* [Work request]:
Write out the items below verbatim, from the first line through the line containing "forward-history-dropdown: ▼ is", both ends included.

* [Records shown]:

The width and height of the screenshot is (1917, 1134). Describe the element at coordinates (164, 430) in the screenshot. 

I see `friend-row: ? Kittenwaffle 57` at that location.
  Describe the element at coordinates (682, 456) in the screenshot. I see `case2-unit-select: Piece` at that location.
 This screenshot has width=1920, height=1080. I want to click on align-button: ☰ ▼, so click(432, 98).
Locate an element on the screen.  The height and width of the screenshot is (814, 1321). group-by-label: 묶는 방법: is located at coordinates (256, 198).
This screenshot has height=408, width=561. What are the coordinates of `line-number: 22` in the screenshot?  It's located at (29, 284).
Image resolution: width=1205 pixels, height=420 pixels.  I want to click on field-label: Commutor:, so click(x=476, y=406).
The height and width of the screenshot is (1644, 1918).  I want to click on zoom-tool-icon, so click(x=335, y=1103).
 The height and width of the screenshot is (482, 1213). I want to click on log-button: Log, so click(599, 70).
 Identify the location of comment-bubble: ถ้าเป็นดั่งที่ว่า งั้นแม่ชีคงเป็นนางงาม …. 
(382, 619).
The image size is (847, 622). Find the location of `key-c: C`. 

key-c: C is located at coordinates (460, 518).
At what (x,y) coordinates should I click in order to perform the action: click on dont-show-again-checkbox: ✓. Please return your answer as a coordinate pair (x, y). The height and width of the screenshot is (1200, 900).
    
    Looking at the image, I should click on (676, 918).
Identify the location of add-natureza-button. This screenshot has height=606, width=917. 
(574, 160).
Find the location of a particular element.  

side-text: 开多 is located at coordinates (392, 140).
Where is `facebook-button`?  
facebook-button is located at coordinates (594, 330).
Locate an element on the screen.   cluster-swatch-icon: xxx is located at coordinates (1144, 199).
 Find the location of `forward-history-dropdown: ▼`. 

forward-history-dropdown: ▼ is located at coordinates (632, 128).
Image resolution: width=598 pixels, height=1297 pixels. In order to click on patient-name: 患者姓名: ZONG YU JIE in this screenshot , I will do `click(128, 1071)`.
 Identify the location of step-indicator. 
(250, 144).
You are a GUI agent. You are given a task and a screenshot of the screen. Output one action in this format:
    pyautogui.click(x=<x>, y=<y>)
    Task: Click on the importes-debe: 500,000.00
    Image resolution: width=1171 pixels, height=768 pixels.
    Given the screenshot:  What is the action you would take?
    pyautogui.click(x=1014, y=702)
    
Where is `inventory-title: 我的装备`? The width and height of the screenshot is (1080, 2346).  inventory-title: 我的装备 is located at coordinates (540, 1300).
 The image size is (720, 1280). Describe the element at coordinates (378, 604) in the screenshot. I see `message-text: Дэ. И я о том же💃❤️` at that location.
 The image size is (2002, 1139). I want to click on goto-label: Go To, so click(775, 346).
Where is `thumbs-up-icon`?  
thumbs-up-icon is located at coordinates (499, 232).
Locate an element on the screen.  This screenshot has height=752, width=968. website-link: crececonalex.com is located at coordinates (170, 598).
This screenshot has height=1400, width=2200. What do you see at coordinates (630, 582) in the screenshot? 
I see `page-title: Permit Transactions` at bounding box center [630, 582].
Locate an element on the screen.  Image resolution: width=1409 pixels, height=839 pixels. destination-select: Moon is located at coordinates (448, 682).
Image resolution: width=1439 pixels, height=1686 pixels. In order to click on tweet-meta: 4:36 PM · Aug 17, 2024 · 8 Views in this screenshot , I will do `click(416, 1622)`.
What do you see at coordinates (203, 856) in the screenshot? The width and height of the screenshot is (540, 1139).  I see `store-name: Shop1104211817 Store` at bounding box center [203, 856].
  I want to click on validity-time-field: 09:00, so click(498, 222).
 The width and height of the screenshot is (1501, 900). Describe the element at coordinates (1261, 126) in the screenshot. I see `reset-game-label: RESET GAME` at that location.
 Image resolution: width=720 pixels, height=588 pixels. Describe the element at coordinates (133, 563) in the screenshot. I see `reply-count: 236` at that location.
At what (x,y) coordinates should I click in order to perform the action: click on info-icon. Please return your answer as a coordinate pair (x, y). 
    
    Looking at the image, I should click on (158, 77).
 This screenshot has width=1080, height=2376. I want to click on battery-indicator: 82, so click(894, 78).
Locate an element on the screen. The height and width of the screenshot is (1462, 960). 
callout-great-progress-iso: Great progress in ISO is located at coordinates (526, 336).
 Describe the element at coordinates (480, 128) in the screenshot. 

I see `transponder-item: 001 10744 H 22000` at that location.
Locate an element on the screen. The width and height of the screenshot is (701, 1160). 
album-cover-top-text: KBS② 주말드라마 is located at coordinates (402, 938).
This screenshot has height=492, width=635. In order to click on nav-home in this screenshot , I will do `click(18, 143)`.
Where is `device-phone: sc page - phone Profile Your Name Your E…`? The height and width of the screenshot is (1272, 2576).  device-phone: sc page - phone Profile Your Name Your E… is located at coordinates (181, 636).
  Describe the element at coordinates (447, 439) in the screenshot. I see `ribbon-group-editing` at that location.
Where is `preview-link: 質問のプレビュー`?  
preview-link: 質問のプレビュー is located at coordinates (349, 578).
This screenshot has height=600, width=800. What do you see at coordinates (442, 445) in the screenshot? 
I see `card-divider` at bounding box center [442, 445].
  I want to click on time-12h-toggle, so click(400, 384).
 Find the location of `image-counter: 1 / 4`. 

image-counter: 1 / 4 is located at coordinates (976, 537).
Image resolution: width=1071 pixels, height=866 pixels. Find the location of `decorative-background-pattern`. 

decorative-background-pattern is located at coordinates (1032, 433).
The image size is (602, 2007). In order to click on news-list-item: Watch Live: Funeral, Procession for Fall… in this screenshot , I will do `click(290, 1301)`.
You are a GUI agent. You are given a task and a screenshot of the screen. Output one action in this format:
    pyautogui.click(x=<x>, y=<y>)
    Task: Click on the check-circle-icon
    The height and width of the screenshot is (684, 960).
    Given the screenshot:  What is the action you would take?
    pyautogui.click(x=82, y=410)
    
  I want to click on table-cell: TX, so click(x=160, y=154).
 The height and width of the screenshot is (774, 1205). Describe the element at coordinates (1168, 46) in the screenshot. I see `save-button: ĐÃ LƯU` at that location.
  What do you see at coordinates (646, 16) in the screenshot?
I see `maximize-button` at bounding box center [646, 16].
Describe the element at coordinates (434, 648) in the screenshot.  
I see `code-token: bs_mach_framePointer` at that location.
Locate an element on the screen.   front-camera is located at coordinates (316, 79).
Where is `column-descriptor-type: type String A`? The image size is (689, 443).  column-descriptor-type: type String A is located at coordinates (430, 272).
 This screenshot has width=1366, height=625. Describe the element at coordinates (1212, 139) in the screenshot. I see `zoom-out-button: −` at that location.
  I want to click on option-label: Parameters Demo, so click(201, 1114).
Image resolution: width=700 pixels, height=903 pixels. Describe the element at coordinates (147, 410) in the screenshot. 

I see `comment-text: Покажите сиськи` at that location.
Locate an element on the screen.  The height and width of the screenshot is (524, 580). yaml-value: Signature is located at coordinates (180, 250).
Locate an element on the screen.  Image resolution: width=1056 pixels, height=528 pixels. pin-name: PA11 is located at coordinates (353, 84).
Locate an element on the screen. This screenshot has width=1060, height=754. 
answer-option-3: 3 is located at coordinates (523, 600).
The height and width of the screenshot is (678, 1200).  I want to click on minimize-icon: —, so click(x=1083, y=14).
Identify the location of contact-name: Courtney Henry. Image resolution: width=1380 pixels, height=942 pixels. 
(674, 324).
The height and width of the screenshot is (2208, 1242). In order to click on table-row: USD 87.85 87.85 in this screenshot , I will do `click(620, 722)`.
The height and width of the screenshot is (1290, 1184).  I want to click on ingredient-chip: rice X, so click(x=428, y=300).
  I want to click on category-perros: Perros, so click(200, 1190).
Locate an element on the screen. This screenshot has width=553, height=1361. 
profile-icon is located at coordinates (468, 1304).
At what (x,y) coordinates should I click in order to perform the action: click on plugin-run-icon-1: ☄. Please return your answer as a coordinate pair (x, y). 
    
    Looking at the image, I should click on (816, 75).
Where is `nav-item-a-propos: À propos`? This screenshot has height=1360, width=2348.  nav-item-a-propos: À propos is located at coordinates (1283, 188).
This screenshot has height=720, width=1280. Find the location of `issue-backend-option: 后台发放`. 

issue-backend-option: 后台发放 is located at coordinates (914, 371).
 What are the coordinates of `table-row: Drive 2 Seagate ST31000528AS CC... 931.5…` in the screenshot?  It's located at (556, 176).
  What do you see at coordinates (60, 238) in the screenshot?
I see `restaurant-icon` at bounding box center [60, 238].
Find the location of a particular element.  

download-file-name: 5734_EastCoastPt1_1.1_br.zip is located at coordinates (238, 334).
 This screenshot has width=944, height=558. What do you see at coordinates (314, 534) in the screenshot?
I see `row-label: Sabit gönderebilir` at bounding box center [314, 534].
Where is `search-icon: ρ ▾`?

* [Task result]:
The width and height of the screenshot is (1917, 1134). Describe the element at coordinates (164, 430) in the screenshot. 

I see `friend-row: ? Kittenwaffle 57` at that location.
  Describe the element at coordinates (682, 456) in the screenshot. I see `case2-unit-select: Piece` at that location.
 This screenshot has width=1920, height=1080. I want to click on align-button: ☰ ▼, so click(432, 98).
Locate an element on the screen.  The height and width of the screenshot is (814, 1321). group-by-label: 묶는 방법: is located at coordinates (256, 198).
This screenshot has height=408, width=561. What are the coordinates of `line-number: 22` in the screenshot?  It's located at (29, 284).
Image resolution: width=1205 pixels, height=420 pixels.  I want to click on field-label: Commutor:, so click(x=476, y=406).
The height and width of the screenshot is (1644, 1918).  I want to click on zoom-tool-icon, so click(x=335, y=1103).
 The height and width of the screenshot is (482, 1213). I want to click on log-button: Log, so click(599, 70).
 Identify the location of comment-bubble: ถ้าเป็นดั่งที่ว่า งั้นแม่ชีคงเป็นนางงาม …. 
(382, 619).
The image size is (847, 622). Find the location of `key-c: C`. 

key-c: C is located at coordinates (460, 518).
At what (x,y) coordinates should I click in order to perform the action: click on dont-show-again-checkbox: ✓. Please return your answer as a coordinate pair (x, y). The height and width of the screenshot is (1200, 900).
    
    Looking at the image, I should click on (676, 918).
Identify the location of add-natureza-button. This screenshot has height=606, width=917. 
(574, 160).
Find the location of a particular element.  

side-text: 开多 is located at coordinates (392, 140).
Where is `facebook-button`?  
facebook-button is located at coordinates (594, 330).
Locate an element on the screen.   cluster-swatch-icon: xxx is located at coordinates (1144, 199).
 Find the location of `forward-history-dropdown: ▼`. 

forward-history-dropdown: ▼ is located at coordinates (632, 128).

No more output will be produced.